Instructions for the task: What is the number of lines below that include "will"? Give that number alone.

··········

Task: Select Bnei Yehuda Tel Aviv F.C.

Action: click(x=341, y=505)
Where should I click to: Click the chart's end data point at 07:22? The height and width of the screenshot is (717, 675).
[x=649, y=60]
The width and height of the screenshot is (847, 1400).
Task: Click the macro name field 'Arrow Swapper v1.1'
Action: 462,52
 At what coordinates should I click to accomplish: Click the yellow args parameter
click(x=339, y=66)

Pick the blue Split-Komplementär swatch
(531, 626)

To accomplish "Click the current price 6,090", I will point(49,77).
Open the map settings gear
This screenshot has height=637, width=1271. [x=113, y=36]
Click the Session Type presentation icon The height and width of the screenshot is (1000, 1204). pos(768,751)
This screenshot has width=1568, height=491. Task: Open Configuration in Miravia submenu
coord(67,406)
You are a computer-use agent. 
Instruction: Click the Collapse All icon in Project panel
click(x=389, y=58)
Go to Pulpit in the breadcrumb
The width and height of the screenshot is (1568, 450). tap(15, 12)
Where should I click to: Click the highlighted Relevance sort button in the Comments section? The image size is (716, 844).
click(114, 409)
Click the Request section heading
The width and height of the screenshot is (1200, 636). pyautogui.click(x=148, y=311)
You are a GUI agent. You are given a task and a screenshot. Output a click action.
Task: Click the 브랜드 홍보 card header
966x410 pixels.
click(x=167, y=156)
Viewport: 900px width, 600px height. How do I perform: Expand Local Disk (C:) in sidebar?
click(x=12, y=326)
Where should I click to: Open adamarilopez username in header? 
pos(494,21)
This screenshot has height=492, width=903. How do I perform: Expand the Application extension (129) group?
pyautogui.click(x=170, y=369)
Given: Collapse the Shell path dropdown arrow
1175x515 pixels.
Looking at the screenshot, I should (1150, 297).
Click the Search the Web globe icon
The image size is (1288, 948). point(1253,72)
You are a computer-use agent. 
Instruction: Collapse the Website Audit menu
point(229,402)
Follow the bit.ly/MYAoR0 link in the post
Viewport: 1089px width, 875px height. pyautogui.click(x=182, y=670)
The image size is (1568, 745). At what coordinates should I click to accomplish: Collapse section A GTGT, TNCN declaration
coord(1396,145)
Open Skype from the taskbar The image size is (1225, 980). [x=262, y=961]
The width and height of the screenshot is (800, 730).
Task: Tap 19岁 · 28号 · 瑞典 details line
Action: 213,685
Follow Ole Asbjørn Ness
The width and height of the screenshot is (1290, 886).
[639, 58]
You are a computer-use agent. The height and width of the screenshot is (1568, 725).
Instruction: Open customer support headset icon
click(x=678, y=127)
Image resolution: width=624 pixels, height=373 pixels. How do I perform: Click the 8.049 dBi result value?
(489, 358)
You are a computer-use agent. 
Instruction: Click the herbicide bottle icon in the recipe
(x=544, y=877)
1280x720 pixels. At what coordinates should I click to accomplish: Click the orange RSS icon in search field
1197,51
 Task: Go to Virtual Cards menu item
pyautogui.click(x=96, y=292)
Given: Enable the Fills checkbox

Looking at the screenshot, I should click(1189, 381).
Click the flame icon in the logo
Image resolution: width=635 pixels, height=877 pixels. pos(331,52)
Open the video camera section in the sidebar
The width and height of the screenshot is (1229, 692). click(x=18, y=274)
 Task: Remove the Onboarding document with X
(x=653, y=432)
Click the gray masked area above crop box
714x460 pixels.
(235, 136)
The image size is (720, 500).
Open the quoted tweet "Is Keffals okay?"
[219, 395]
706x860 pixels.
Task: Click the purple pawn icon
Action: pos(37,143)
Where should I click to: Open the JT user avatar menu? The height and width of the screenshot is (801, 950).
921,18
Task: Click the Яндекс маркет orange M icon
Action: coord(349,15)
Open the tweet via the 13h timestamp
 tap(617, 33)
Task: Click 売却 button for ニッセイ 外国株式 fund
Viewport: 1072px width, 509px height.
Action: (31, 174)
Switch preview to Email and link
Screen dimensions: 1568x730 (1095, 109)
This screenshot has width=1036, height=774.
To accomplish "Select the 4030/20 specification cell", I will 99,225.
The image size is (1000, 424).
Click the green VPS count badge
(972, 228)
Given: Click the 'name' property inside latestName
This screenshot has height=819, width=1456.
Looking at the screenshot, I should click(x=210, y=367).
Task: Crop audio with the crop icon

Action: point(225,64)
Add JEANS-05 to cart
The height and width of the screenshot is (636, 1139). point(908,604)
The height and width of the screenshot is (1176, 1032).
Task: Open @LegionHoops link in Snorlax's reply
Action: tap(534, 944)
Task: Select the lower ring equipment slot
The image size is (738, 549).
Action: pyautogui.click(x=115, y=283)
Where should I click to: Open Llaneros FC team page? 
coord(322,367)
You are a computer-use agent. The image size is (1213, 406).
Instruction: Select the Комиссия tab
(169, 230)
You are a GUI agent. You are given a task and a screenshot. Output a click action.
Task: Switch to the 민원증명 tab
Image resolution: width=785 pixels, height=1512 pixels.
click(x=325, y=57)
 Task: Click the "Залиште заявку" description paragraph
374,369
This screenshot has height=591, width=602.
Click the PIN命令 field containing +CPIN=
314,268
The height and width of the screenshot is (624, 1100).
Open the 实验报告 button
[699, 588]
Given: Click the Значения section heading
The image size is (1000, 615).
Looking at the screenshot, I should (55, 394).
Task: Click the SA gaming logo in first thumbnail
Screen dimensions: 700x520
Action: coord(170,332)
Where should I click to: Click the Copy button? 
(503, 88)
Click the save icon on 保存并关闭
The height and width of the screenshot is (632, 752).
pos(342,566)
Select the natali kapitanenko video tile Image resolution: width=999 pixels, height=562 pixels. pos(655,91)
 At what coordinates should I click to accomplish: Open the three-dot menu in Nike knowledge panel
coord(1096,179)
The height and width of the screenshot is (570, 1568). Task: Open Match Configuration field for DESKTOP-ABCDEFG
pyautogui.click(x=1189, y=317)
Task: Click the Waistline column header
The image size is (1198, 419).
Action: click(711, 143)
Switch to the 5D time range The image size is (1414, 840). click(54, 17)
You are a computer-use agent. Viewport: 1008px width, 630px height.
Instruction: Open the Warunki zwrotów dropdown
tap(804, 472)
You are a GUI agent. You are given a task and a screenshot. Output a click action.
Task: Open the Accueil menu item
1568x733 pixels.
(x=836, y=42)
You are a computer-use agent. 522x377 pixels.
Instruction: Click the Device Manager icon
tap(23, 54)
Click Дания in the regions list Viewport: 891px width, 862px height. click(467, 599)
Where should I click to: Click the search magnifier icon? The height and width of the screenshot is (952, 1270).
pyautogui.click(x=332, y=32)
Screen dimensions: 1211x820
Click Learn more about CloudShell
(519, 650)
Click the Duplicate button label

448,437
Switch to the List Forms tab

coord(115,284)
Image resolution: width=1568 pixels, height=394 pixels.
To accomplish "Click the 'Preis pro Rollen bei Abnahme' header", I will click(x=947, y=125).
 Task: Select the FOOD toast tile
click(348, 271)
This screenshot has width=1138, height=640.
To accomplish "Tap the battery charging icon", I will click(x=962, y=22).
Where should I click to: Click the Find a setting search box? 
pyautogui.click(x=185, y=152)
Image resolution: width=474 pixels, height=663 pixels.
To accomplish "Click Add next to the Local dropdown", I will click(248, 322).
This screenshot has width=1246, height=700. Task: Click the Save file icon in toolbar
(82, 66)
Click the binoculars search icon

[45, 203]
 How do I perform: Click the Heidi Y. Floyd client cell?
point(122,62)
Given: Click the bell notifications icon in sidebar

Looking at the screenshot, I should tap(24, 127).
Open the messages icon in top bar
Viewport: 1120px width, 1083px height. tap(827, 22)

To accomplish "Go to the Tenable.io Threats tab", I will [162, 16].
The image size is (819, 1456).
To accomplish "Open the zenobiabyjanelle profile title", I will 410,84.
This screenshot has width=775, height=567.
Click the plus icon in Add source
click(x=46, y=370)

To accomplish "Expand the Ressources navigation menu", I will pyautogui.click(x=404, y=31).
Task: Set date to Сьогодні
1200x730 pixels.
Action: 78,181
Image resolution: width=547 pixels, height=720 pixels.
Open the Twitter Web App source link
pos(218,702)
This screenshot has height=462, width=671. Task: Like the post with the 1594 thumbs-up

··········

Exercise output: 8